Iranian Journal of Public Health
|March 1, 2021
Summary
This study developed a real-time driver monitoring system using image processing to detect drowsiness and loss of focus. The system achieved high accuracy, offering a promising approach to prevent accidents caused by fatigued or distracted driving.
Area of Science:
- Computer Vision
- Artificial Intelligence
- Automotive Safety
Background:
- Driver drowsiness and loss of focus are significant contributors to road accidents.
- Developing effective methods to detect these conditions in real-time is crucial for accident prevention.
Purpose of the Study:
- To develop and evaluate an image processing-based system for real-time detection of driver drowsiness and loss of focus.
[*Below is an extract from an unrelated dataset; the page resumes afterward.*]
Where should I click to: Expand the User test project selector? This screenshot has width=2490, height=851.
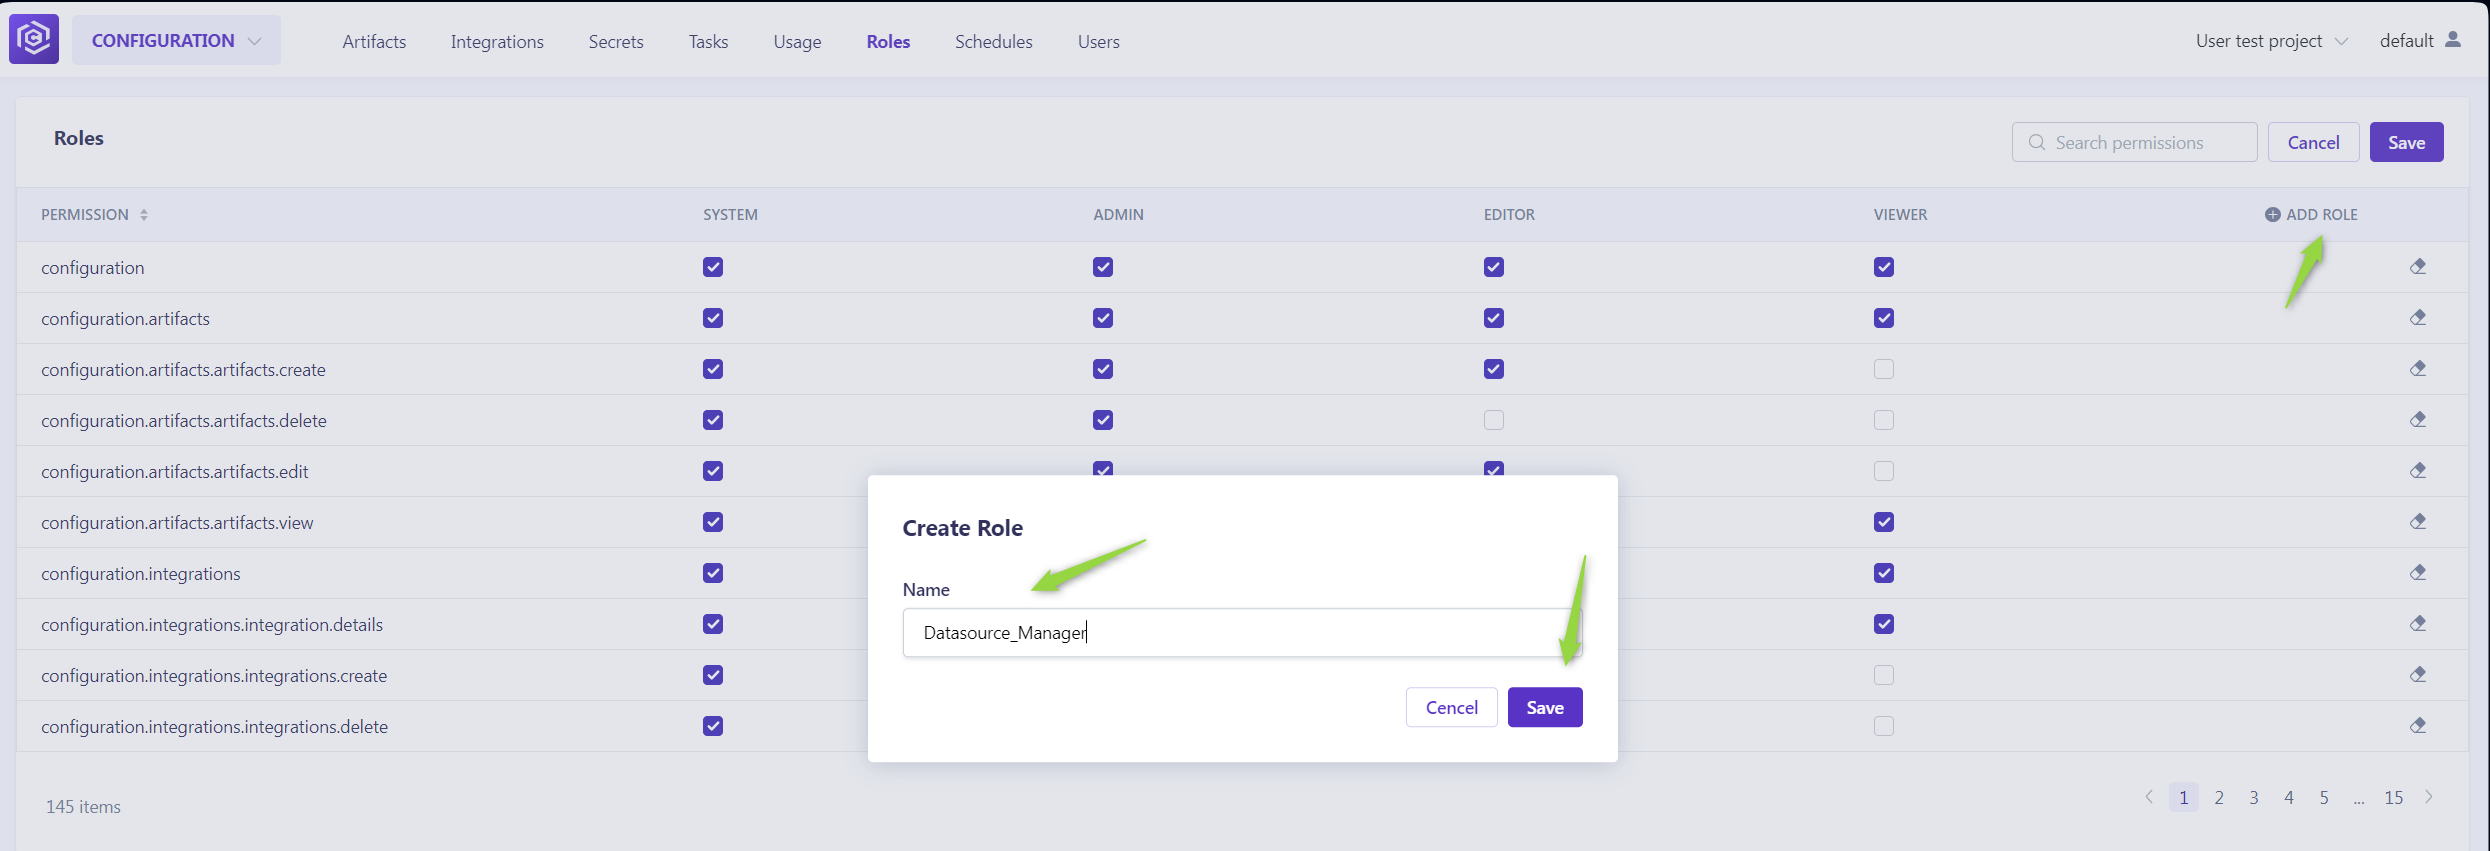2270,41
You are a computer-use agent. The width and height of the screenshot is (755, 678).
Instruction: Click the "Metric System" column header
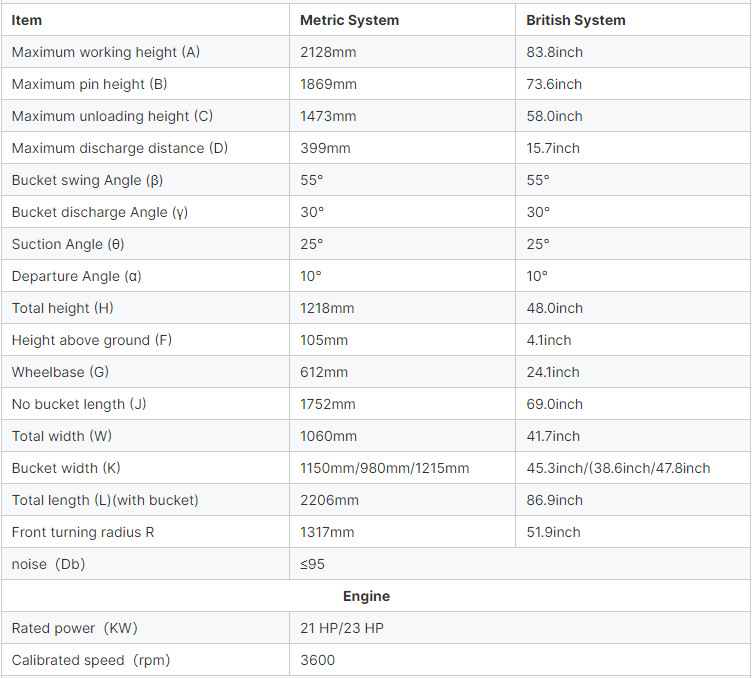349,20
- To enhance road safety by providing an early warning system for at-risk drivers.
Main Methods:
- Utilized Raspberry Pi for real-time video processing.
- Employed the Haar Cascade Classifier technique to identify facial features (eyes, mouth) indicative of drowsiness.
- Analyzed detected features to determine driver's state of focus and drowsiness.
Main Results:
- The system successfully identified two key parameters: driver loss of focus and drowsiness.
- Achieved a highest accuracy of 88.00% for detecting a lost-focused driver.
- Reached a highest accuracy of 90.40% for detecting a drowsy driver.
Conclusions:
- The developed image processing system effectively monitors driver drowsiness and loss of focus with high accuracy.
- The system demonstrates potential for real-world application in enhancing road safety.
- Further improvements are recommended to optimize system performance.